Online Frank-Wolfe with Arbitrary Delays

Part of Advances in Neural Information Processing Systems 35 (NeurIPS 2022) Main Conference Track

Bibtex Paper Supplemental


Yuanyu Wan, Wei-Wei Tu, Lijun Zhang


The online Frank-Wolfe (OFW) method has gained much popularity for online convex optimization due to its projection-free property. Previous studies show that OFW can attain an $O(T^{3/4})$ regret bound for convex losses and an $O(T^{2/3})$ regret bound for strongly convex losses. However, they assume that each gradient queried by OFW is revealed immediately, which may not hold in practice and limits the application of OFW. To address this limitation, we propose a delayed variant of OFW, which allows gradients to be delayed by arbitrary rounds.
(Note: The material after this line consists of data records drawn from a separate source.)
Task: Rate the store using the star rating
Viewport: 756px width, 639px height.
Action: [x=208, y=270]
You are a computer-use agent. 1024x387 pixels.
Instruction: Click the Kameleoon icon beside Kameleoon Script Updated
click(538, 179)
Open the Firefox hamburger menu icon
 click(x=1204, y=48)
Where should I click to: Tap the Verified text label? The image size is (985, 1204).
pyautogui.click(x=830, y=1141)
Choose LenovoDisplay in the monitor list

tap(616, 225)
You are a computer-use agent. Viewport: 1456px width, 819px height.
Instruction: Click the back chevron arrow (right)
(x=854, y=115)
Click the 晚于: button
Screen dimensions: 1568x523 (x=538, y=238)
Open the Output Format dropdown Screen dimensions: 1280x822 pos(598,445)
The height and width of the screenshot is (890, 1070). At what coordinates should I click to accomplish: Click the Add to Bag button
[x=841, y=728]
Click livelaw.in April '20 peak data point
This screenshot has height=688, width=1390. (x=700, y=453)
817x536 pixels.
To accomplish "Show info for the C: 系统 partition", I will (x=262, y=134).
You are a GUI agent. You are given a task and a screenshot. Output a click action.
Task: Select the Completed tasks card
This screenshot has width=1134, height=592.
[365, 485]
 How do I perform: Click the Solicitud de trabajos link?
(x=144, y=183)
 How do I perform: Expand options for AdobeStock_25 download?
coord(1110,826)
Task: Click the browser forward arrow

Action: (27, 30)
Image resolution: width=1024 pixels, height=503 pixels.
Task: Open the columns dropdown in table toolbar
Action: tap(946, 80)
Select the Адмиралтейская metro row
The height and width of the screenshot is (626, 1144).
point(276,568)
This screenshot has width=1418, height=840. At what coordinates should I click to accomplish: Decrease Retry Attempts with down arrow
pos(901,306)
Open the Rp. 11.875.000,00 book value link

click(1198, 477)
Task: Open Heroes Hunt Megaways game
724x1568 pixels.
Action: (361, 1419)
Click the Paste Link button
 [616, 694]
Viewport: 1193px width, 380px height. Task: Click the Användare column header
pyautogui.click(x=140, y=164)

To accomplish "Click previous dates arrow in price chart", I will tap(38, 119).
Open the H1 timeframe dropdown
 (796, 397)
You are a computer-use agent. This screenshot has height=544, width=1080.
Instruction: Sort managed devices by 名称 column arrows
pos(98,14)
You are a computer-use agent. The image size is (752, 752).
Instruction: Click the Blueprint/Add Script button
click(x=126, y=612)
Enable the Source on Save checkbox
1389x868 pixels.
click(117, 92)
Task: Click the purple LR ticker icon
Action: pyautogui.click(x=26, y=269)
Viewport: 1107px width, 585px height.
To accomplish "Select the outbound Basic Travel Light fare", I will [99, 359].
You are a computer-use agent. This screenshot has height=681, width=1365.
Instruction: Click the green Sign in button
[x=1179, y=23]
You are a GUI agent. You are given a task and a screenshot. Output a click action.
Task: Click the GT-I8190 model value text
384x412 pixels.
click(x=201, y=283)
The main idea is to perform an update similar to OFW after receiving any delayed gradient, and play the latest decision for each round. Despite its simplicity, we prove that our delayed variant of OFW is able to achieve an $O(T^{3/4}+dT^{1/4})$ regret bound for convex losses and an $O(T^{2/3}+d\log T)$ regret bound for strongly convex losses, where $d$ is the maximum delay. This is quite surprising since under a relatively large amount of delay (e.g., $d=O(\sqrt{T})$ for convex losses and $d=O(T^{2/3}/\log T)$ for strongly convex losses), the delayed variant of OFW enjoys the same regret bound as that of the original OFW.